Stored data
>>>>
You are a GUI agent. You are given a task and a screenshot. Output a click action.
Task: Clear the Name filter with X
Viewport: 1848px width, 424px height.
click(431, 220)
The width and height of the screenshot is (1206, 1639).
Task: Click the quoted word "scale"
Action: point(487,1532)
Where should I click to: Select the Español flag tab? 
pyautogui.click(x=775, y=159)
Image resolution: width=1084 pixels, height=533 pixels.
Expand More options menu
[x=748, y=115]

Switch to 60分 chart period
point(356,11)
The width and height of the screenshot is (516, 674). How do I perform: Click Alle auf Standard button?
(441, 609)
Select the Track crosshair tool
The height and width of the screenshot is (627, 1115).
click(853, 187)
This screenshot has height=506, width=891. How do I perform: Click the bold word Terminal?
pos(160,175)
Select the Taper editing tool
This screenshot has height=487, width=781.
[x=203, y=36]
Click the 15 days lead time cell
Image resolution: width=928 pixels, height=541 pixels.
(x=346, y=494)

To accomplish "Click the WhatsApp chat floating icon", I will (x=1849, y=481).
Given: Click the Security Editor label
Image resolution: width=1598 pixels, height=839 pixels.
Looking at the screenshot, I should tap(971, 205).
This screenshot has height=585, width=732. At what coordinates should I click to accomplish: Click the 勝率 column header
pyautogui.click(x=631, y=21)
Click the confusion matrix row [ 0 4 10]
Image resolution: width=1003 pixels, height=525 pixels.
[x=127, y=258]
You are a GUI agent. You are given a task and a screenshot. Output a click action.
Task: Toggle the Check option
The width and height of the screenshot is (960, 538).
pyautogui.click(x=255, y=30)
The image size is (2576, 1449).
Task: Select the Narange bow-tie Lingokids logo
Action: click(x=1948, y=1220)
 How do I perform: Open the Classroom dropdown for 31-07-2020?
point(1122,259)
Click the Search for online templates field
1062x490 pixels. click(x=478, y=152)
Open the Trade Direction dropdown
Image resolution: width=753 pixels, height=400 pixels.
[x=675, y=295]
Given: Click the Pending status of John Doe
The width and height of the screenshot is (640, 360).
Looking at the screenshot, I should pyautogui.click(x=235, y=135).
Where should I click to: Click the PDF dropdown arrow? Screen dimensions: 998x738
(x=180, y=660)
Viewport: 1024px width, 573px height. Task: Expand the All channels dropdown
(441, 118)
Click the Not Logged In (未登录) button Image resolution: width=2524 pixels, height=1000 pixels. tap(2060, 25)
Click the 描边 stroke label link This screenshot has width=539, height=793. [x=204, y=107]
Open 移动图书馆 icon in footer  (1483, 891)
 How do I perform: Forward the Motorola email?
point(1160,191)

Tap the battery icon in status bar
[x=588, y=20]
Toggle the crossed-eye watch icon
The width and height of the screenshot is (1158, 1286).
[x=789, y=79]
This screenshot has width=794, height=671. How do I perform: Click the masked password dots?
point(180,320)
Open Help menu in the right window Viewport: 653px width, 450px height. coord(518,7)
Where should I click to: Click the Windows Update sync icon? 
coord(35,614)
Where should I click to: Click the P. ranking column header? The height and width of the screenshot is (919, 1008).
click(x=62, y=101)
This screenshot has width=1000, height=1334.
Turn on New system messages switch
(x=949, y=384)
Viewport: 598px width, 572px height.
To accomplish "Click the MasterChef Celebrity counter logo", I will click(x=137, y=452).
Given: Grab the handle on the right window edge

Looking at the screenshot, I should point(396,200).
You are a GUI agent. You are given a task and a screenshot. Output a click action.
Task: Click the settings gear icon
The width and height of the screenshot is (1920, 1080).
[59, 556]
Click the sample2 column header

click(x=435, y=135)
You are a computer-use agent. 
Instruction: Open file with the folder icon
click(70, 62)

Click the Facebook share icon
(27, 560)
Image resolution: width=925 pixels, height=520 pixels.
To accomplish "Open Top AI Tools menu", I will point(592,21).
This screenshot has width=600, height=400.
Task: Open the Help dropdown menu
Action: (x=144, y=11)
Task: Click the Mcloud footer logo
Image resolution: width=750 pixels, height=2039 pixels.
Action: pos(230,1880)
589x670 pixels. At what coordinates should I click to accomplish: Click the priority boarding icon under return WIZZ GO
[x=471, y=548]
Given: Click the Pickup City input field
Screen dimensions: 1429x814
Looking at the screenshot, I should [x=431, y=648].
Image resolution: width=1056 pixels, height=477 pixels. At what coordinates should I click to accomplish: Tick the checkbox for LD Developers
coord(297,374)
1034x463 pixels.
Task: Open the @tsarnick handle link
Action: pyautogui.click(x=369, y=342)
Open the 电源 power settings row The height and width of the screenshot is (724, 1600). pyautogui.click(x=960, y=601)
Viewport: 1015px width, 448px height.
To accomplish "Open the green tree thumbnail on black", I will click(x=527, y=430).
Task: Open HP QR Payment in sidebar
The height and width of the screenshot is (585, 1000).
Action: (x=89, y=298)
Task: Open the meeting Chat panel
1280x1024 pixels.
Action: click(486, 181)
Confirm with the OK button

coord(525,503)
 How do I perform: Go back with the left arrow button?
<<<<
_TASK REQUIREMENTS_
Set down each entry from above once more, exactly as written.

_OUTPUT OF THE EXERCISE_
You are a GUI agent. You are given a task and a screenshot. Output a click action.
Task: Clear the Name filter with X
Viewport: 1848px width, 424px height.
click(431, 220)
The width and height of the screenshot is (1206, 1639).
Task: Click the quoted word "scale"
Action: point(487,1532)
Where should I click to: Select the Español flag tab? 
pyautogui.click(x=775, y=159)
Image resolution: width=1084 pixels, height=533 pixels.
Expand More options menu
[x=748, y=115]

Switch to 60分 chart period
point(356,11)
The width and height of the screenshot is (516, 674). How do I perform: Click Alle auf Standard button?
(441, 609)
Select the Track crosshair tool
The height and width of the screenshot is (627, 1115).
click(853, 187)
This screenshot has height=506, width=891. How do I perform: Click the bold word Terminal?
pos(160,175)
Select the Taper editing tool
This screenshot has height=487, width=781.
[x=203, y=36]
Click the 15 days lead time cell
Image resolution: width=928 pixels, height=541 pixels.
(x=346, y=494)

To accomplish "Click the WhatsApp chat floating icon", I will (x=1849, y=481).
Given: Click the Security Editor label
Image resolution: width=1598 pixels, height=839 pixels.
Looking at the screenshot, I should tap(971, 205).
This screenshot has height=585, width=732. At what coordinates should I click to accomplish: Click the 勝率 column header
pyautogui.click(x=631, y=21)
Click the confusion matrix row [ 0 4 10]
Image resolution: width=1003 pixels, height=525 pixels.
[x=127, y=258]
You are a GUI agent. You are given a task and a screenshot. Output a click action.
Task: Toggle the Check option
The width and height of the screenshot is (960, 538).
pyautogui.click(x=255, y=30)
The image size is (2576, 1449).
Task: Select the Narange bow-tie Lingokids logo
Action: click(x=1948, y=1220)
 How do I perform: Open the Classroom dropdown for 31-07-2020?
point(1122,259)
Click the Search for online templates field
1062x490 pixels. click(x=478, y=152)
Open the Trade Direction dropdown
Image resolution: width=753 pixels, height=400 pixels.
[x=675, y=295]
Given: Click the Pending status of John Doe
The width and height of the screenshot is (640, 360).
Looking at the screenshot, I should pyautogui.click(x=235, y=135).
Where should I click to: Click the PDF dropdown arrow? Screen dimensions: 998x738
(x=180, y=660)
Viewport: 1024px width, 573px height. Task: Expand the All channels dropdown
(441, 118)
Click the Not Logged In (未登录) button Image resolution: width=2524 pixels, height=1000 pixels. tap(2060, 25)
Click the 描边 stroke label link This screenshot has width=539, height=793. [x=204, y=107]
Open 移动图书馆 icon in footer  (1483, 891)
 How do I perform: Forward the Motorola email?
point(1160,191)

Tap the battery icon in status bar
[x=588, y=20]
Toggle the crossed-eye watch icon
The width and height of the screenshot is (1158, 1286).
[x=789, y=79]
This screenshot has width=794, height=671. How do I perform: Click the masked password dots?
point(180,320)
Open Help menu in the right window Viewport: 653px width, 450px height. coord(518,7)
Where should I click to: Click the Windows Update sync icon? 
coord(35,614)
Where should I click to: Click the P. ranking column header? The height and width of the screenshot is (919, 1008).
click(x=62, y=101)
This screenshot has width=1000, height=1334.
Turn on New system messages switch
(x=949, y=384)
Viewport: 598px width, 572px height.
To accomplish "Click the MasterChef Celebrity counter logo", I will click(x=137, y=452).
Given: Grab the handle on the right window edge

Looking at the screenshot, I should point(396,200).
You are a GUI agent. You are given a task and a screenshot. Output a click action.
Task: Click the settings gear icon
The width and height of the screenshot is (1920, 1080).
[59, 556]
Click the sample2 column header

click(x=435, y=135)
You are a computer-use agent. 
Instruction: Open file with the folder icon
click(70, 62)

Click the Facebook share icon
(27, 560)
Image resolution: width=925 pixels, height=520 pixels.
To accomplish "Open Top AI Tools menu", I will point(592,21).
This screenshot has width=600, height=400.
Task: Open the Help dropdown menu
Action: (x=144, y=11)
Task: Click the Mcloud footer logo
Image resolution: width=750 pixels, height=2039 pixels.
Action: pos(230,1880)
589x670 pixels. At what coordinates should I click to accomplish: Click the priority boarding icon under return WIZZ GO
[x=471, y=548]
Given: Click the Pickup City input field
Screen dimensions: 1429x814
Looking at the screenshot, I should [x=431, y=648].
Image resolution: width=1056 pixels, height=477 pixels. At what coordinates should I click to accomplish: Tick the checkbox for LD Developers
coord(297,374)
1034x463 pixels.
Task: Open the @tsarnick handle link
Action: pyautogui.click(x=369, y=342)
Open the 电源 power settings row The height and width of the screenshot is (724, 1600). pyautogui.click(x=960, y=601)
Viewport: 1015px width, 448px height.
To accomplish "Open the green tree thumbnail on black", I will click(x=527, y=430).
Task: Open HP QR Payment in sidebar
The height and width of the screenshot is (585, 1000).
Action: (x=89, y=298)
Task: Open the meeting Chat panel
1280x1024 pixels.
Action: click(486, 181)
Confirm with the OK button

coord(525,503)
 How do I perform: Go back with the left arrow button?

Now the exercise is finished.